The Bear Pit Theatre, Stratford upon Avon, Tuesday 5th May 2022
This collection of five short pieces by the prolific Alan Ayckbourn was first produced in 1974 – a fact which informs Jacquie Campbell’s costume choices for tonight’s show, subtly suggesting the period, when the piece is suited to anywhen.
We begin with four park benches on which random individuals are taking their ease — or trying to. What develops is a string of monologues as each individual seeks to escape the stranger who insists on talking to them. It’s funny, with each stranger having their own individual voice, but it underlines the main theme of the piece (indeed of all five pieces): desperation born of loneliness. Ayckbourn can write a funny line sure enough, but he is also an acute observer of the human condition.
Of the strangers, a couple of standouts are Kevin Hand’s Arthur and Margot McCleary’s Doreen. Director David Mears avoids things becoming static by keeping people moving from bench to bench (this also helps with the in-the-round staging). It’s like musical chairs without the music. The cast perform with a sort of heightened naturalism. Every character however bizarre or mundane their situation – rings true.

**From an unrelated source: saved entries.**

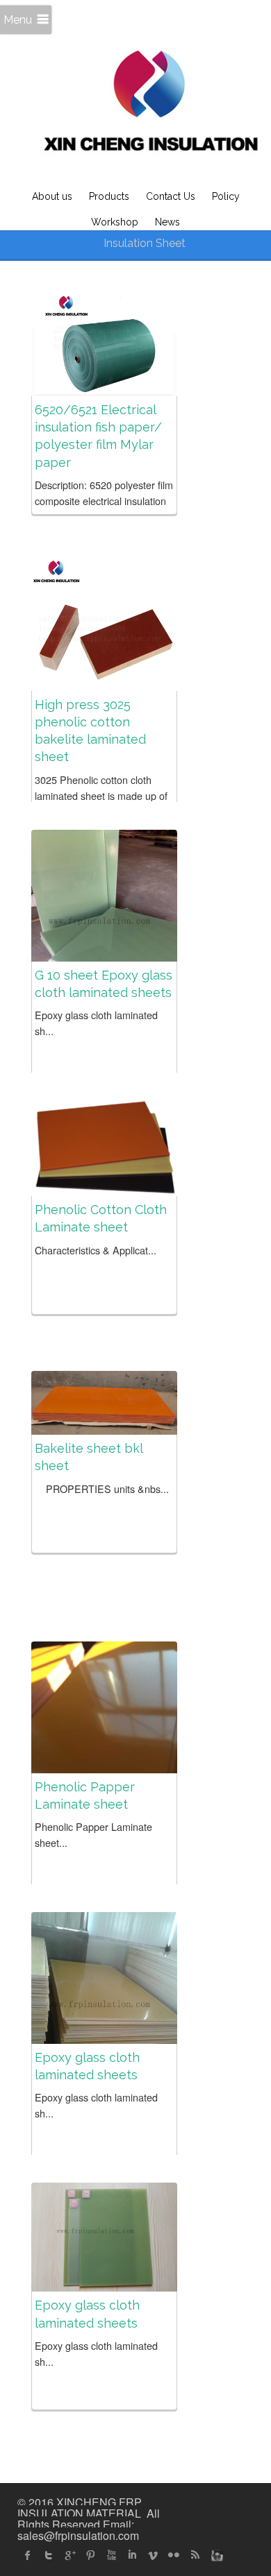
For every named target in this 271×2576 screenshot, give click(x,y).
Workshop (114, 222)
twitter (48, 2555)
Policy (226, 196)
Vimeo (152, 2555)
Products (109, 196)
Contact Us (170, 196)
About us (52, 196)
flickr (173, 2555)
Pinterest (90, 2555)
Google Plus (69, 2555)
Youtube (111, 2555)
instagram (215, 2555)
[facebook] (27, 2555)
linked (132, 2555)
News (167, 222)
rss (194, 2555)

Next up is Lucy, a woman left too much alone with her children. She has lost the ability to converse with adults, so when the couple next door pop round to check up on her, hilarity ensues. Zoe Mortimer is great as the steely-eyed, assertive mother, and she is matched by Charlotte Froud’s timid Rosemary, with Barry Purchase-Rathbone providing contrast as Rosemary’s bluff husband Terry – until he is put in his place! It’s very funny to see the adults revert to childhood, but the piece touches on darkness based on psychological truth.

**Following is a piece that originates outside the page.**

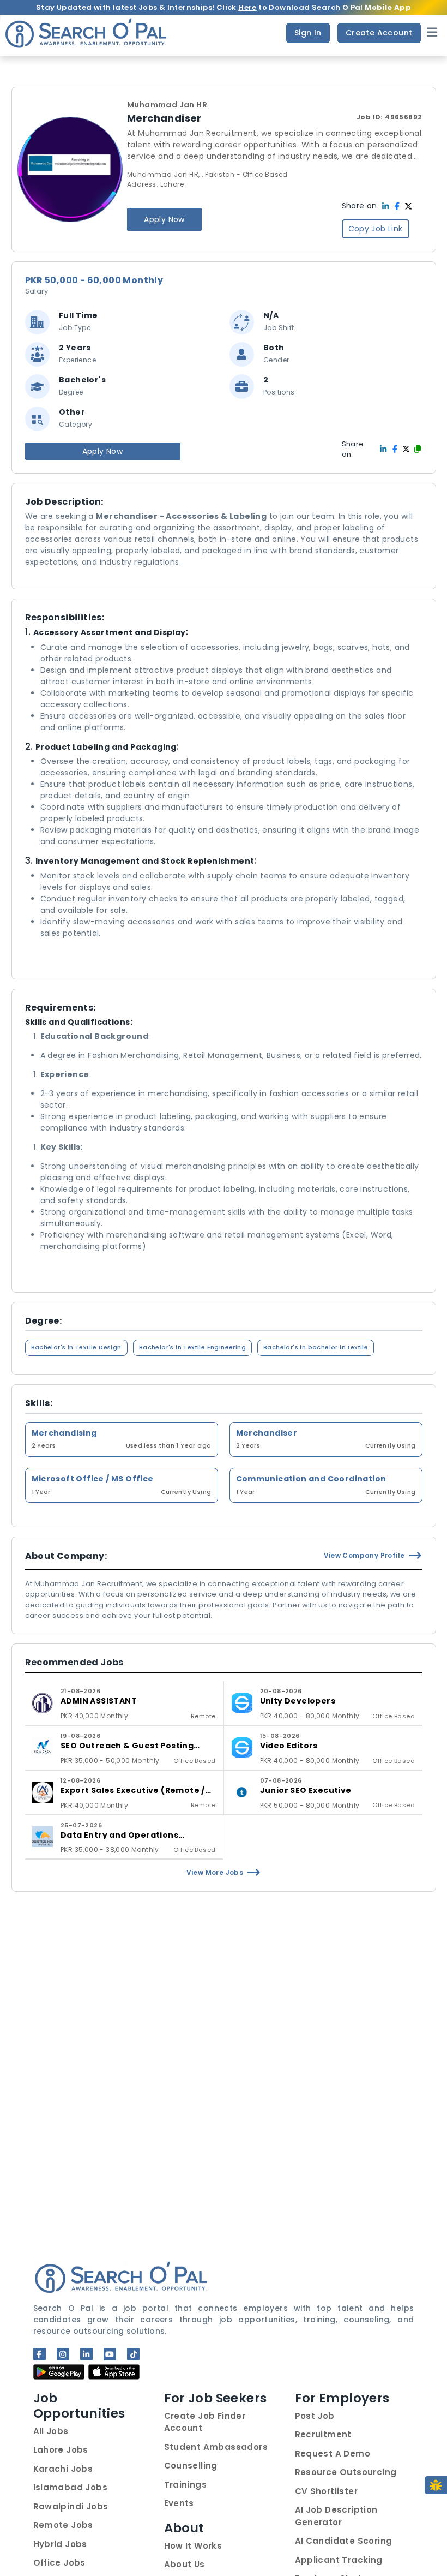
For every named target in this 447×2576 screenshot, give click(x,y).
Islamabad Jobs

The director himself appears in the next one, as Harry, Lucy’s absentee husband, a boorish, sleazy sales rep who thinks he’s God’s gift, trying to cop off with Jemima Davis’s longsuffering Paula. Mears gives a cringeworthy performance as the desperate lothario — one of Ayckbourn’s finest middle-class monsters — and we can only sympathise with Paula as she fails to get away. Rescue arrives in the form of her best friend Bernice, in a coolly forthright portrayal by Kristiyana Petkova.

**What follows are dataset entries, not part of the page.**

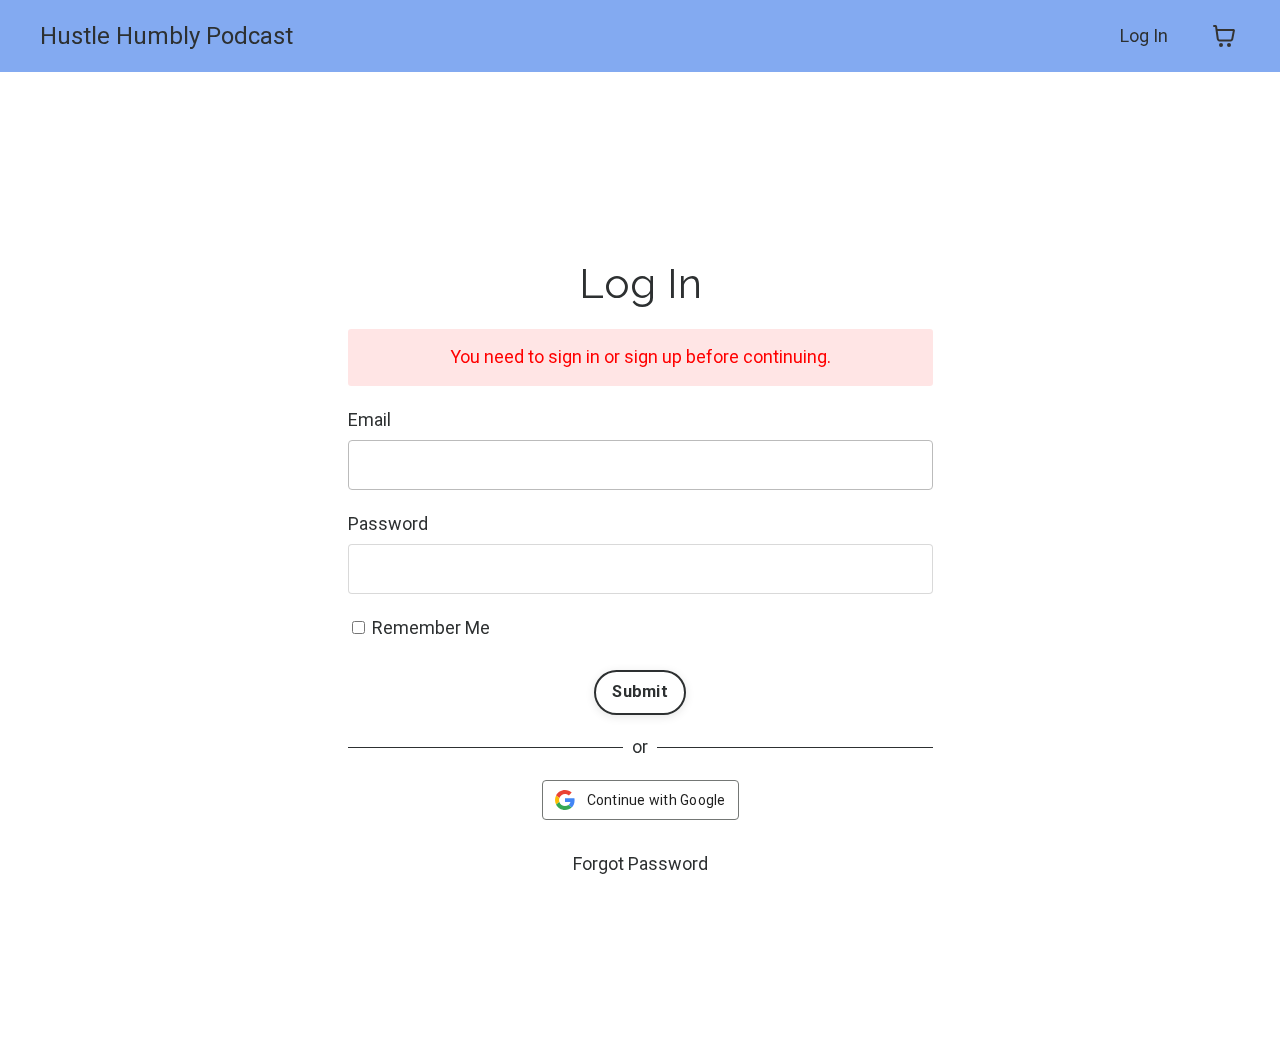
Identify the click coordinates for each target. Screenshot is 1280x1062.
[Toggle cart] (1224, 36)
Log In (1144, 35)
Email (369, 419)
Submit (640, 691)
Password (388, 523)
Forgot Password (640, 863)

Next we’re in a restaurant where two separate couples have issues to discuss. We eavesdrop on their conversations as the waiter goes from table to table, valiantly trying to do his job. As the waiter, Elliot Gear is a delight, reacting, interjecting, and keeping busy, all with a strained professional demeanour. A star turn.
Finally, we move to the tea tent at a dreadful village fete. Trouble with the p.a. system leads to an inadvertent broadcast that destroys a relationship. With hilarious consequences. David Mears appears again as Gosforth, the busybody organising the event, showing his versatility with another of Ayckbourn’s monsters. Lily Skinner’s Milly is tightly wound, becoming increasingly frantic as the situation deteriorates. Jane Grafton brings a strong whiff of Christine Hamilton to her portrayal of Councillor Emily Pearce, making her eventual humiliation all the more delicious. Justin Osborne is a hoot as the emotionally immature boy scout leader whose life comes crashing down, and David Gresham adds value as a stock character comedy vicar. Events descend into organised chaos, with the cast working superbly to convey the urgent desperation and the slapstick of the moment. I would prefer a bigger bang with the electrics go awry, but that’s just me.
All in all, a splendid evening of entertainment and almost non-stop laughter. Mears gets the tone just right and his talented cast (wish I had room to mention them all) deliver the goods in this showcase of their abilities. If the Bear Pit is to stage any more Ayckbourn, I would like to see them tackle one of his later, more experimental shows. Shows like Confusions are bread-and-butter to them. I want cake!